Вот, например, люди, которым в диковинку всякая самостоятельная мысль, восхваляют Кавура за ловкое усвоение английских идей. Французский биограф Кавура, г. Ипполит Кастиль, выражается чрезвычайно наивно: «Графа Кавура всегда поражала обширность видов английских министров, холодная и разумная отвага, с которою они шли вперед… Граф Кавур, как человек решительный, стал подражать их примеру (imita leur exemple) и начал давать Пьемонту это движение, которое потом уже не останавливалось». Положим, что это правда; положим, что Кавур принял свою систему действий, позарившись на английских министров – вот, мол, они обширные виды имеют, давай же и я буду иметь обширные виды. Но скажите на милость, можно ли так компрометировать человека? «Подражал обширности видов и холодной отваге» английских министров – ведь это всё равно что сказать, что, например, австрийский поэт Яков Хам подражал возвышенности чувств и патриотизму русского поэта Аполлона Майкова!..[497]
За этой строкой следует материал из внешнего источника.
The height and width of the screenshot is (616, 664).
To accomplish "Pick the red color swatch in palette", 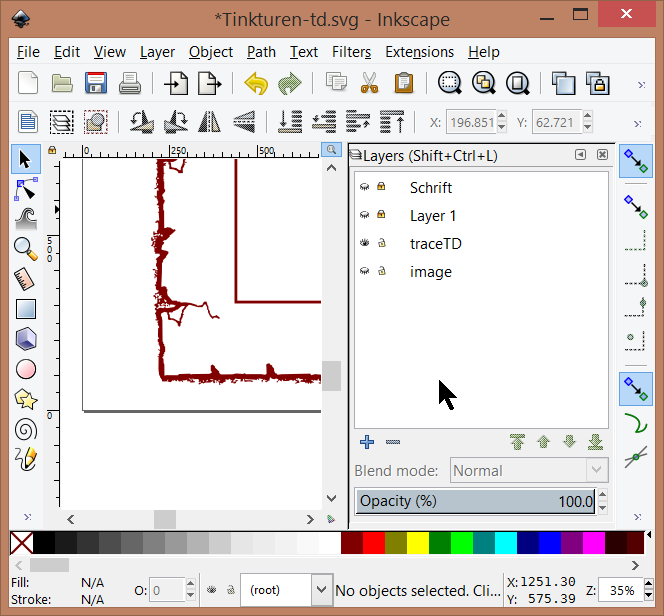I will click(374, 543).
Или вот другие, имея способность восхищаться ловкими оборотами речи и тонкими фразами, возносят к небесам графа Кавура за его великолепные дипломатические ноты. Нам кажется, что эти господа смотрят на Кавура точно так же, как смотрел на русских писателей тот чиновник, который об авторах, особенно ему нравившихся, отзывался следующим образом: «Славно пишет, канашка, – бойкое перо!»
Третьи восхваляют Кавура за либерализм его политики; об этих уж и говорить нечего: им, как видно, и либерализм в диковинку… Еще бы Кавур был реакционером, да его бы хотели возвести в великие люди! Довольно, кажется, и Меттерниха на этот случай.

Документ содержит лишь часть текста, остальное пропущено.